=== WHAT YOU HAVE TO DO ===
Nothing but the lines from the first line of the entries through the line with "Task: Click the May 24, 2018 timestamp" should appear in the answer, transcribed exactly and free of pictures.
*** Opening RECORDS SUPPLIED ***
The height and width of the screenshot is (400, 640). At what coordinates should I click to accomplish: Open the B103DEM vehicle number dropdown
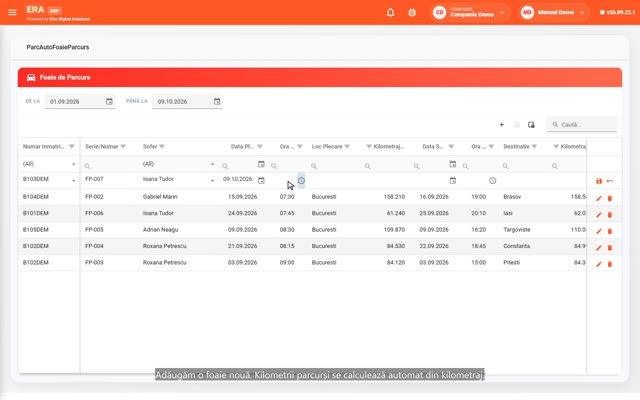coord(73,180)
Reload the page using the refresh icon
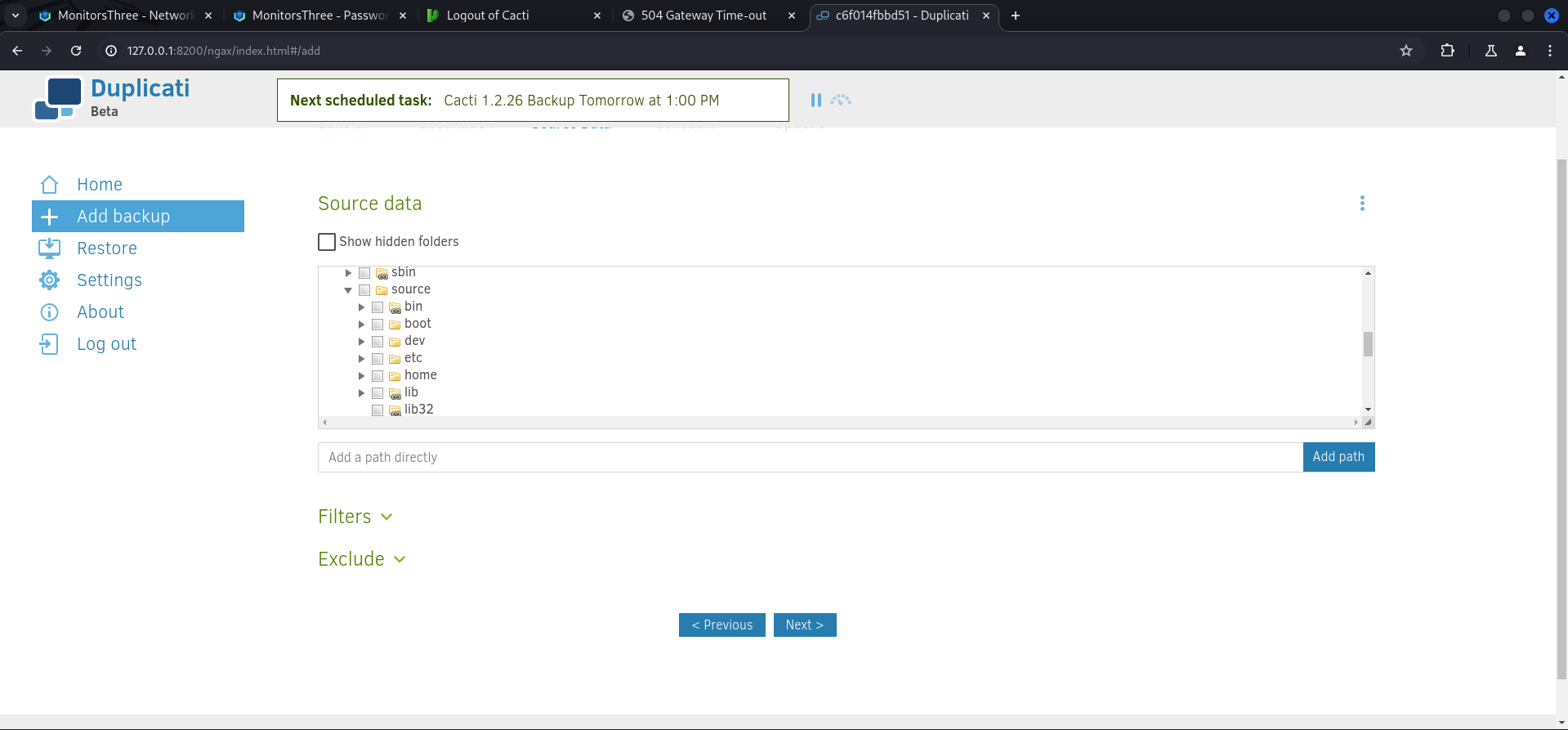 pos(76,51)
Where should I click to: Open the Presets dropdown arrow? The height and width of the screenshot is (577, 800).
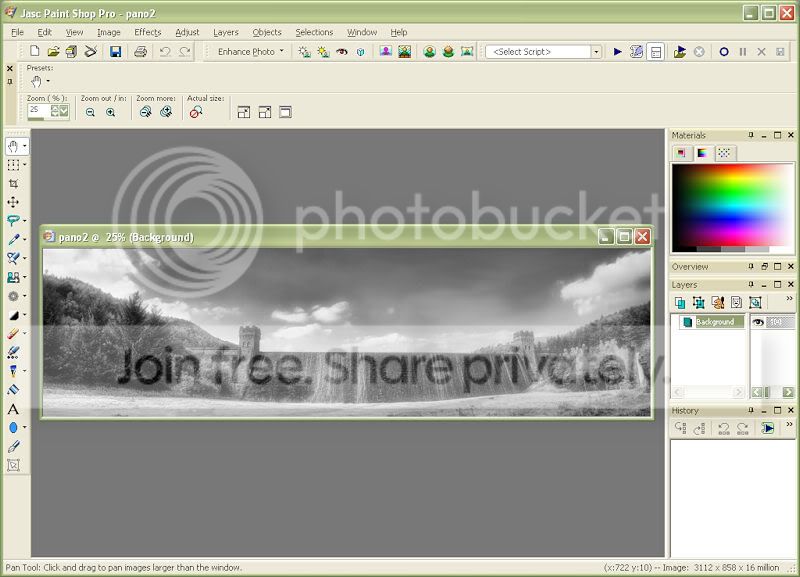click(x=48, y=81)
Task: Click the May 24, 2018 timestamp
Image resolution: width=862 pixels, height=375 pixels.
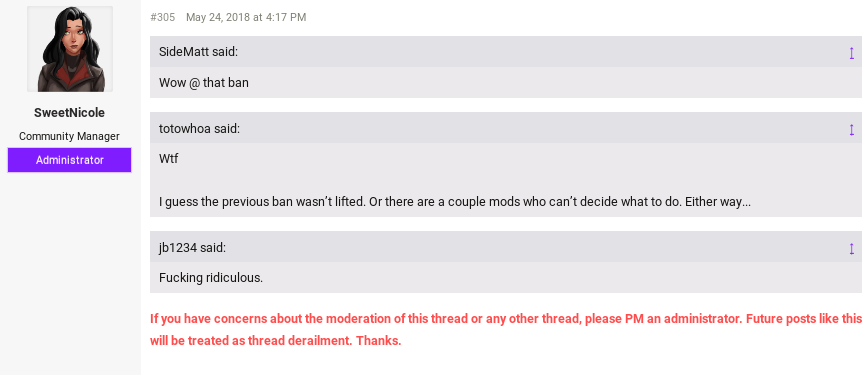Action: 246,18
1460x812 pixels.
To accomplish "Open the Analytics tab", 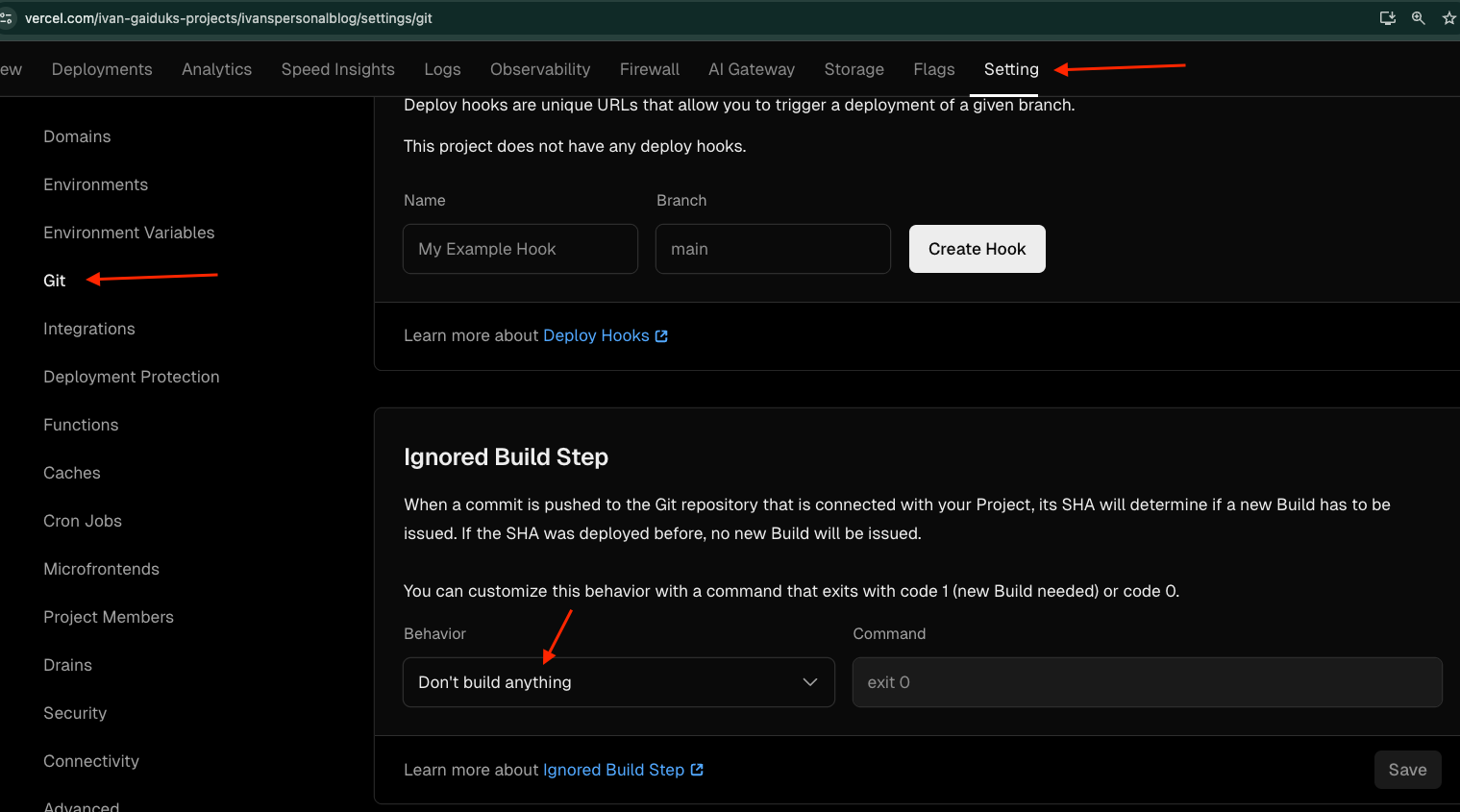I will 216,68.
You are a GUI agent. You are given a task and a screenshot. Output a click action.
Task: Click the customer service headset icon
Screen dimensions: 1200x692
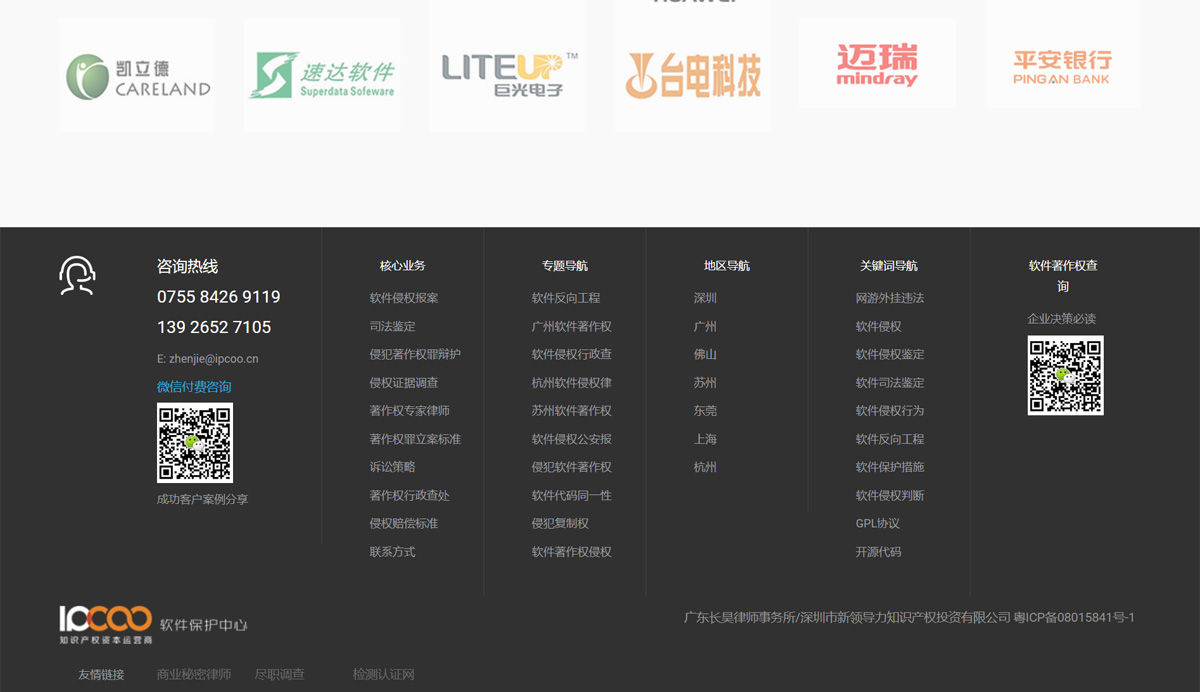tap(75, 273)
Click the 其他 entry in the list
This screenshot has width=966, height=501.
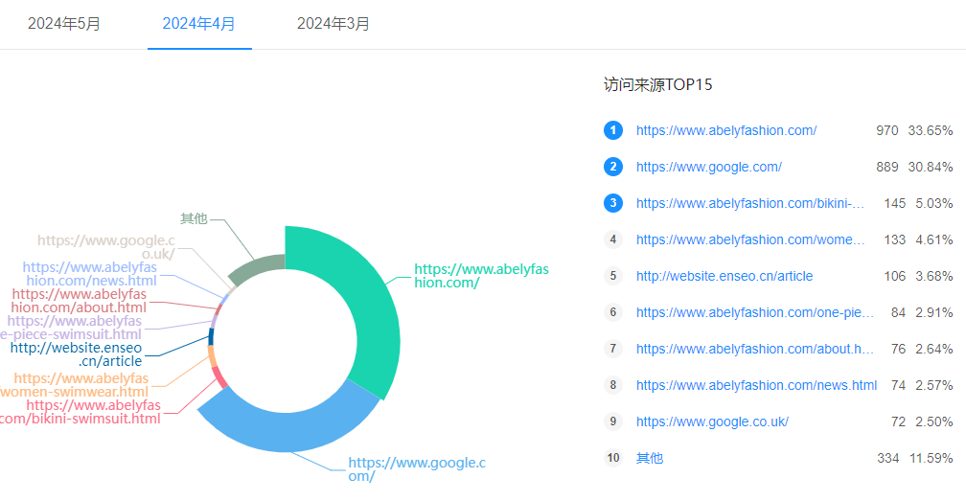649,458
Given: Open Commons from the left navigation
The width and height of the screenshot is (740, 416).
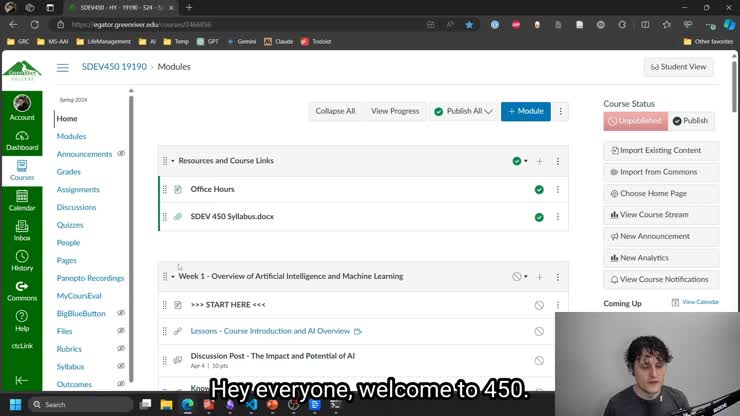Looking at the screenshot, I should pos(22,290).
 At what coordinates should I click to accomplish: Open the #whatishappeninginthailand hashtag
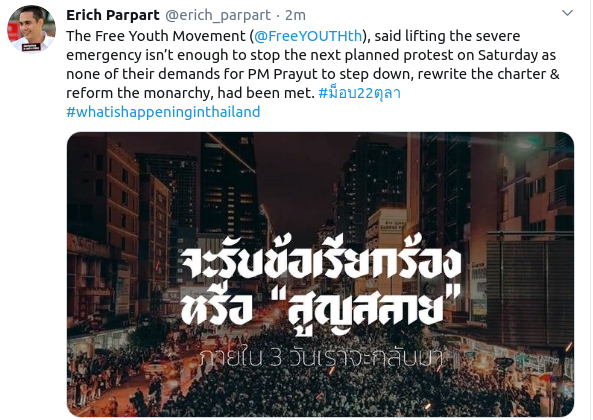point(163,112)
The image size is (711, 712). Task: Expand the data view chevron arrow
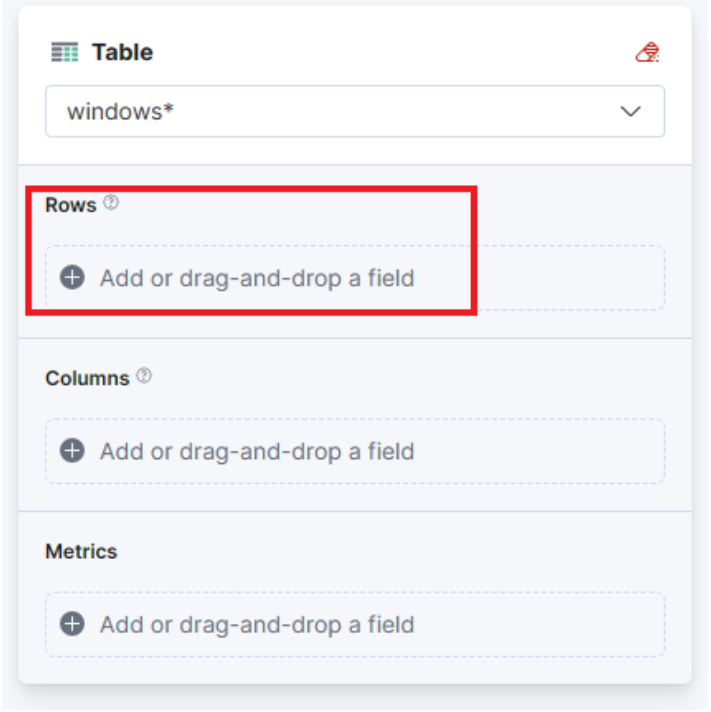click(630, 111)
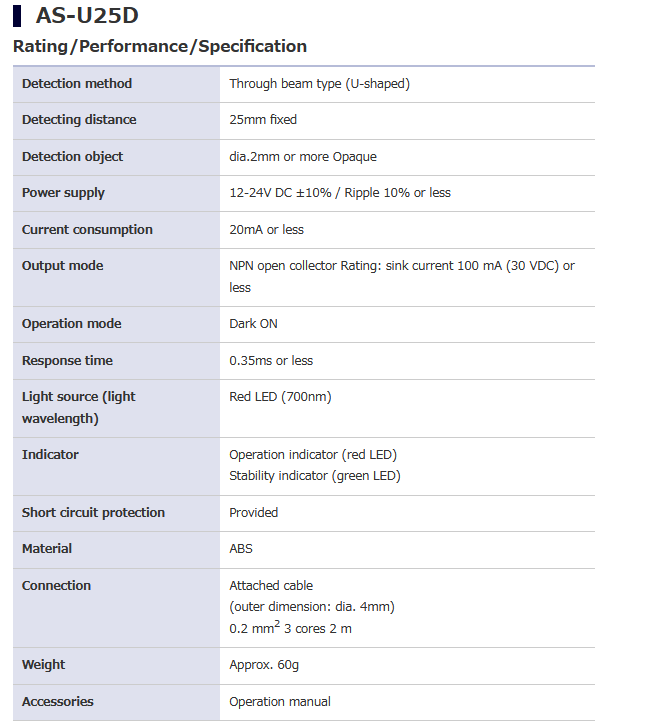Image resolution: width=666 pixels, height=727 pixels.
Task: Click the AS-U25D model heading
Action: (x=87, y=15)
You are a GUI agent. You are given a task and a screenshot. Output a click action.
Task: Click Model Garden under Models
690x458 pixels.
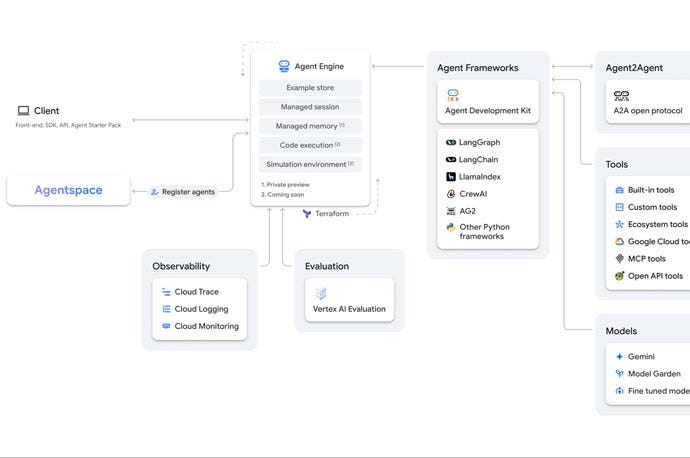click(654, 374)
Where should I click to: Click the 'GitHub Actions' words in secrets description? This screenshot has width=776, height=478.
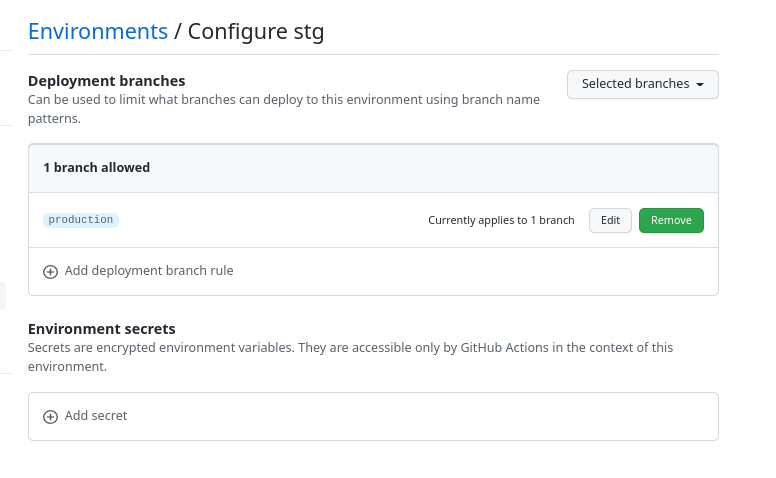[x=504, y=348]
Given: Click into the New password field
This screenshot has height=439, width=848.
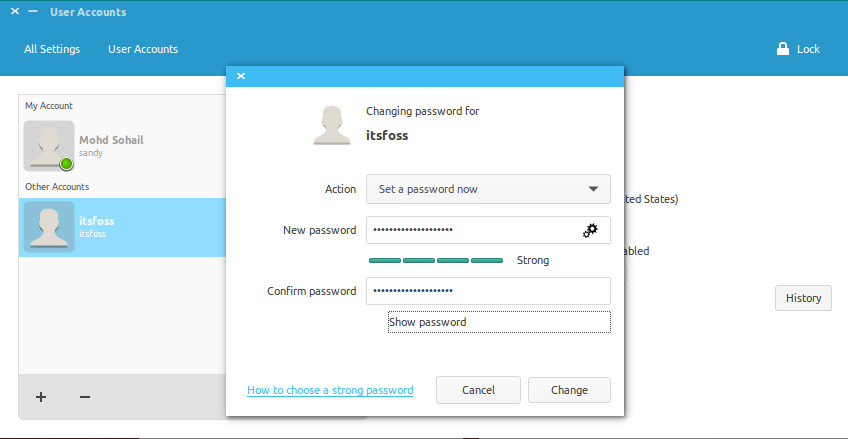Looking at the screenshot, I should pyautogui.click(x=470, y=230).
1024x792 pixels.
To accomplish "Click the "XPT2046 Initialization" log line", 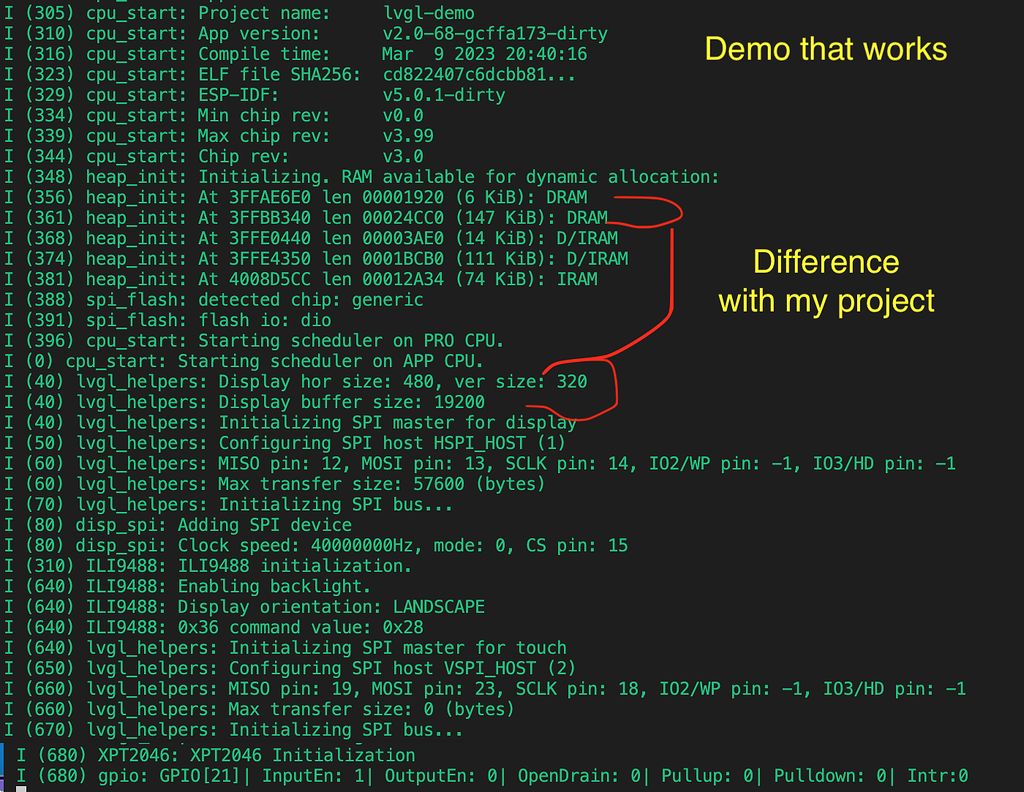I will click(x=215, y=755).
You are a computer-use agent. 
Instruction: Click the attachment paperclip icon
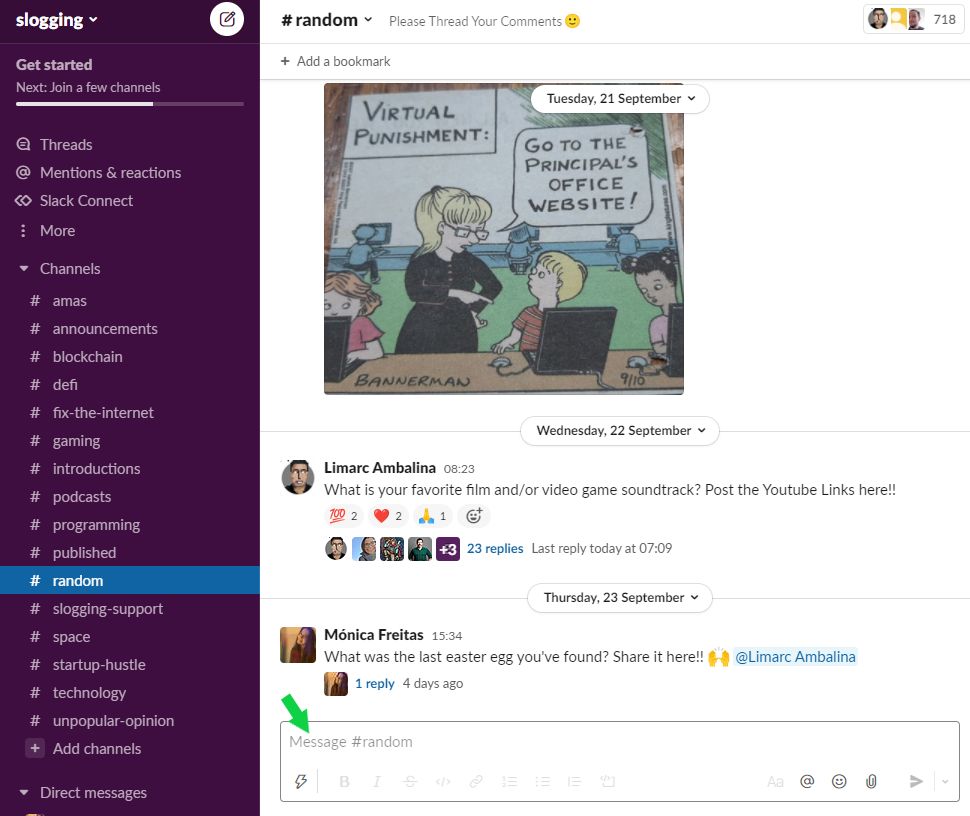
*** Closing RECORDS SUPPLIED ***
=== RESPONSE ===
The height and width of the screenshot is (400, 640). At what coordinates should I click to accomplish: Open the B103DEM vehicle number dropdown
coord(73,180)
Reload the page using the refresh icon
 pos(76,51)
Where should I click to: Open the Presets dropdown arrow? The height and width of the screenshot is (577, 800).
click(x=48, y=81)
Task: Click the May 24, 2018 timestamp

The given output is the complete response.